Mark 6:5-6: “He could not do any miracles there, except lay his hands on a few sick people and heal them. And he was amazed at their lack of faith.”
In this passage, Jesus has gone back to His own hometown. And the people there are basically talking about Him like, “Where did He get this wisdom, even doing miracles? Isn’t He the carpenter, the son of Mary?”
But they are not asking it like, “Wow, what a great accomplishment and amazing power! How neat that one of our own has done so well. Now He can really help out our town.” They are saying it like, “This is Jesus we are talking about here. We’ve known Him forever. How can little old Jesus really be anything special?”
And Jesus Himself points out this skepticism and doubt to the disciples by saying, “Only in his hometown, among his relatives and in his own house is a prophet without honor.” And then comes the verse that says that He couldn’t do any miracles there because of their lack of faith.
This is such a sad, telling passage. Jesus – God in the flesh – was among them. And they couldn’t see it because they had preconceived ideas about who He was and what He was capable of. He was just “a carpenter” to them. How could He really do anything worthwhile for them other than make their chairs and tables?

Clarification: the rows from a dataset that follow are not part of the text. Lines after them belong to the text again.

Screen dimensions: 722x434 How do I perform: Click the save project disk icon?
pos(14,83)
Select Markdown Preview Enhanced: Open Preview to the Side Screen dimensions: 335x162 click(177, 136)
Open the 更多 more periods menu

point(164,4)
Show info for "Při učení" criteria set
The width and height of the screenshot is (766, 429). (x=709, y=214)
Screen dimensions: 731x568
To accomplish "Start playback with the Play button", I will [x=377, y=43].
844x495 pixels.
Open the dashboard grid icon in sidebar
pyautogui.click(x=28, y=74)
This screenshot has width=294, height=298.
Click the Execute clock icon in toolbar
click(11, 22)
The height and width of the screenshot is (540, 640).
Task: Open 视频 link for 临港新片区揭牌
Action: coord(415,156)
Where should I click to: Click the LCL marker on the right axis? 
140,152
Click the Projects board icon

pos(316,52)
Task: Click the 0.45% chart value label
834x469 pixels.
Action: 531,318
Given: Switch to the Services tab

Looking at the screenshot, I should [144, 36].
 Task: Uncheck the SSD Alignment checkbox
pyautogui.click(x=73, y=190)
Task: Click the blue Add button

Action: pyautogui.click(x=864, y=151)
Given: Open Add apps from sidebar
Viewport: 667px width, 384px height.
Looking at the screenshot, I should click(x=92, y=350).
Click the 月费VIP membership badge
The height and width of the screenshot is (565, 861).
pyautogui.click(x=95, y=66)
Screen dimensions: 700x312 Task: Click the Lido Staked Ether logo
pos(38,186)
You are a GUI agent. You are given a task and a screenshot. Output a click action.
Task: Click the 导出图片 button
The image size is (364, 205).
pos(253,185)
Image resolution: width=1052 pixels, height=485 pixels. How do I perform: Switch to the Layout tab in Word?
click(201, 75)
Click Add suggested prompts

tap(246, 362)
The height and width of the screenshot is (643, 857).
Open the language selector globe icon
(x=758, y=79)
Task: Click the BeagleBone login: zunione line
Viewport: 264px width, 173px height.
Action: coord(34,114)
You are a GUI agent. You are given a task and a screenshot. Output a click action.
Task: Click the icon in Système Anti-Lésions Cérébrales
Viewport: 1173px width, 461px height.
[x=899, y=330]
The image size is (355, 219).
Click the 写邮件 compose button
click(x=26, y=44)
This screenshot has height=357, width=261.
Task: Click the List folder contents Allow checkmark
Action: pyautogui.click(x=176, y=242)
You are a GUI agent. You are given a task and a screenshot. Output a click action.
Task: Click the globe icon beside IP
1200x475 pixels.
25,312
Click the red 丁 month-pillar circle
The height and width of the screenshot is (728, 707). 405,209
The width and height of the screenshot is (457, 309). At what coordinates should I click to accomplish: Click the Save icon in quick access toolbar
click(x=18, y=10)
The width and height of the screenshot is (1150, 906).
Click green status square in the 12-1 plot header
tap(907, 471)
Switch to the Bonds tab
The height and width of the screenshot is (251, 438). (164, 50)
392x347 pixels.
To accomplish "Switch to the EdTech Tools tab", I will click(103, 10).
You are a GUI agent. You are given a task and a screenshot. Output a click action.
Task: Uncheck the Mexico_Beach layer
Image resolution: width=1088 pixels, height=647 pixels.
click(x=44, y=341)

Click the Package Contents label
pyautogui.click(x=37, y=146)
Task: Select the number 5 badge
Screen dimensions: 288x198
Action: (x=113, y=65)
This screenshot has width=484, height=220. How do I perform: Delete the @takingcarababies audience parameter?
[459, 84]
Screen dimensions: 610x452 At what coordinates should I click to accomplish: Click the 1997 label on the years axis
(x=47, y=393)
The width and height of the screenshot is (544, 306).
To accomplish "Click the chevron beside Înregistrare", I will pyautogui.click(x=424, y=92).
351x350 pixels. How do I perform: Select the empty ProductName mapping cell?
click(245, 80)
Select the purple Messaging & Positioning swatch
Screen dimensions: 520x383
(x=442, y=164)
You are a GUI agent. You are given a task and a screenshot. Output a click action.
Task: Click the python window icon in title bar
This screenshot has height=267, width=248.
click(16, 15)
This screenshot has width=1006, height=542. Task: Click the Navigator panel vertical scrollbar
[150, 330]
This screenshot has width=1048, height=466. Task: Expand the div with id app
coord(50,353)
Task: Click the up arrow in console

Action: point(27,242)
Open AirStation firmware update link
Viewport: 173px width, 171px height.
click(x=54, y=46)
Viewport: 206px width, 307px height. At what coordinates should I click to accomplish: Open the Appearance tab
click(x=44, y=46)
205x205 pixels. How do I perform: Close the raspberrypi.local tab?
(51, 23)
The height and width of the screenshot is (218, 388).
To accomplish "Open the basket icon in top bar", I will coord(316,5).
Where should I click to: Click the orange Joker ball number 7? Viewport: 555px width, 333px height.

The thing is, they thought they had Him figured out. They thought they knew Him. And this prevented them from really knowing Him. And it prevented them from believing that He was capable of real miracles. And if they didn’t think He was capable, they didn’t bother to bring their needs to Him. Oh, the healings and miracles that could have been done – the illnesses and pain and heartaches that the people had to live with – all because they never really saw Jesus for who He was. All because they thought they knew Him so well.
Isn’t that how it is with us sometimes? We face so many difficult times, and yet it never dawns on us that maybe Jesus, God, can help us with that. And I’m not just talking physical healing. I’m talking addictions, guidance, relationship advice, financial concerns, emotional scars, doubts, fears, low self-esteem, depression, getting ourselves out of trouble we’ve created, etc. For some reason, we feel like these are our responsibilities, our burdens to bear. And we try to deal with the problems on our own, never really realizing that Jesus is right there, ready and willing to help if we would just bring the problem to Him.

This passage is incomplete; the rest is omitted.